Selected text:

We can now apply the same argument to \(y\) and get that there is a \(z \in \chi\) such that \(P(z, y) > 0\), forcing \(\pi(z) = 0\). We can continue this argument inductively, and since every state is reachable from every other state (by irreducibility), we can show that \(\pi(w) = 0\) for all \(w \in \chi\).
But this contradicts the fact that \(\pi\) is a probability distribution, which requires
\[ \sum_{w \in \chi} \pi(w) = 1 \]
Therefore, \(\pi(x) > 0\) for all \(x \in \chi\), as desired.
Using this proposition, we can now prove a big theorem which tells us when a Markov Chain has a unique stationary distribution.
If \(P\) is the transition matrix of an irreducible Markov Chain, then there exists a unique stationary distribution \(\pi\)
Proof:
I will skip the existence part of this theorem because it gets extremely technical and not suited for this post. If you are curious, you should check out this resource
Lets prove uniqueness. Suppose \(\pi_1\) and \(\pi_2\) are two stationary distributions of \(P\). Because our state space is finite, and \(\pi_1(x), \pi_2(x) > 0\) by proposition 4, for all \(x \in \chi\), we can choose
\[ x_0 :=\text{arg}\min\limits_{x \in \chi}\,\left( \frac{\pi_1(x)}{\pi_2(x)} \right) \]
Let \(y\) be an arbitrary state in \(\chi\). By irreducibility, there exists an \(n \in N\) such that \(P^n (y, x_0) > 0\). This means that the Markov Chain can reach to \(x_0\) from \(y\) in \(n\) steps via a finite step of transitions \[y = x_n \to x_{n-1} \to \dots \to x_1 \to x_0\] where \(P(x_i, x_{i-1}) > 0\) for all \(i = 1, 2, \ldots, n\).

Given exercise 1: Summarize the Markov chain excerpt in two sentences.
Given exercise 2: Echo the part of the Markov chain excerpt starting with "But this contradicts" and going on through "unique stationary distribution.".
The records come from a different source.

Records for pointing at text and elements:
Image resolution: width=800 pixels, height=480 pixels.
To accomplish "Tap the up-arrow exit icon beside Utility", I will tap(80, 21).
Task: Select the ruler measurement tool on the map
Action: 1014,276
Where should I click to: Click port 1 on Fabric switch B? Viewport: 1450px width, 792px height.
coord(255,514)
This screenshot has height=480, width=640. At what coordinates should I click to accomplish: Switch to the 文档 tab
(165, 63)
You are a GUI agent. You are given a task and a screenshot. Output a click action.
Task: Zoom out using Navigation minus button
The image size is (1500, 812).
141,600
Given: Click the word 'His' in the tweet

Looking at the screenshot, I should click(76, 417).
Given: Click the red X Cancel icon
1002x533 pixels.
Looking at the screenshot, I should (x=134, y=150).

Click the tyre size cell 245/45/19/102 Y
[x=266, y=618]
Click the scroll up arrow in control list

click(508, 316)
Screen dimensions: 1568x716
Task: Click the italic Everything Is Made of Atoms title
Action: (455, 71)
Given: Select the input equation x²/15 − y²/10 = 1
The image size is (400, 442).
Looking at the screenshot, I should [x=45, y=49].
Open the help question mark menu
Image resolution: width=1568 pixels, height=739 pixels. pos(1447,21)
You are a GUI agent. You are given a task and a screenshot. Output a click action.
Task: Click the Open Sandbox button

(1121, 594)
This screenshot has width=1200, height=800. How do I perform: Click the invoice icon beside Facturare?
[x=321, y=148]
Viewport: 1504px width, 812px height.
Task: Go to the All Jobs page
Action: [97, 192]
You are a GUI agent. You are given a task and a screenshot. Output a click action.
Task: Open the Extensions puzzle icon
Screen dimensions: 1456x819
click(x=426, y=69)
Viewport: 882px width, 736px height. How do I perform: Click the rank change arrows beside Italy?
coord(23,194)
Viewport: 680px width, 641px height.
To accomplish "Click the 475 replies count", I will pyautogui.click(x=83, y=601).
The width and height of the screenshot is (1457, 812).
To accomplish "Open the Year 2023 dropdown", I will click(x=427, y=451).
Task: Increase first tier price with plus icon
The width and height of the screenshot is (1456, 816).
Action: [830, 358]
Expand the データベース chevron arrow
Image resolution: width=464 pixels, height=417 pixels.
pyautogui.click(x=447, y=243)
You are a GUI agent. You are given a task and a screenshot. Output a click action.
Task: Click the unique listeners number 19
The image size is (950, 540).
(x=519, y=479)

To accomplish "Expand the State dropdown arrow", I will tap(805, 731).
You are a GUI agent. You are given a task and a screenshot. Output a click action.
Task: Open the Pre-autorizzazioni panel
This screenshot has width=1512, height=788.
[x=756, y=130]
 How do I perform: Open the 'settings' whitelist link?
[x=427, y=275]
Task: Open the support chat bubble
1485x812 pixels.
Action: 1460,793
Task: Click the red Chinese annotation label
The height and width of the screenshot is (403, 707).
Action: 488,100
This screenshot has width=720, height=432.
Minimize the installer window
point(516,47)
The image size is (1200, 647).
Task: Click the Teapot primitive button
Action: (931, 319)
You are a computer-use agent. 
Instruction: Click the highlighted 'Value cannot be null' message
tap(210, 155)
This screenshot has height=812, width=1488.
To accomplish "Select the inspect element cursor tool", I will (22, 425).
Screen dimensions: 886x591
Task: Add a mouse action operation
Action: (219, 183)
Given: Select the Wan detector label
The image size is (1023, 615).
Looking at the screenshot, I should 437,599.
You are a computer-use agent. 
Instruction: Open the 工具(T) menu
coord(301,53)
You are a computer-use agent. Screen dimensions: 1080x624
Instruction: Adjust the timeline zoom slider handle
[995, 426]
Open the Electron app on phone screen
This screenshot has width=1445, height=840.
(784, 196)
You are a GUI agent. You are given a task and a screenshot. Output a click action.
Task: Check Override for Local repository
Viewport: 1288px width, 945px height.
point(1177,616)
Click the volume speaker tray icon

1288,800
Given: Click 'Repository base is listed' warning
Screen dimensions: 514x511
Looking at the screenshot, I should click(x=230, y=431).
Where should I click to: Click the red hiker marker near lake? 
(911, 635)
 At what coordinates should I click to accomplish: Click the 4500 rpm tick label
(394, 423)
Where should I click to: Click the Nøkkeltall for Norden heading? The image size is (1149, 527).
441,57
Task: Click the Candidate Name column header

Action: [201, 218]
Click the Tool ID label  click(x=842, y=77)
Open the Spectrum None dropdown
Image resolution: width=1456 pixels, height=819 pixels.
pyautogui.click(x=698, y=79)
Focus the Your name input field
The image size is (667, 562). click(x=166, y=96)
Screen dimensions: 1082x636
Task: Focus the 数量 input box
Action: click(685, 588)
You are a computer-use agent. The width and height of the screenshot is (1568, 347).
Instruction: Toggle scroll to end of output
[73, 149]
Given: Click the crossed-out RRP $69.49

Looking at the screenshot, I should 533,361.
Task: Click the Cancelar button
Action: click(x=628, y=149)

Correct response 1: The excerpt finishes showing that a stationary distribution π of an irreducible chain is positive at every state, since otherwise π would be zero everywhere and could not sum to 1. It then states that the transition matrix of an irreducible Markov chain has a unique stationary distribution, skips the existence part, and begins the uniqueness proof by taking two stationary distributions and choosing a state that minimizes the ratio of one to the other.

Correct response 2:
But this contradicts the fact that \(\pi\) is a probability distribution, which requires
\[ \sum_{w \in \chi} \pi(w) = 1 \]
Therefore, \(\pi(x) > 0\) for all \(x \in \chi\), as desired.
Using this proposition, we can now prove a big theorem which tells us when a Markov Chain has a unique stationary distribution.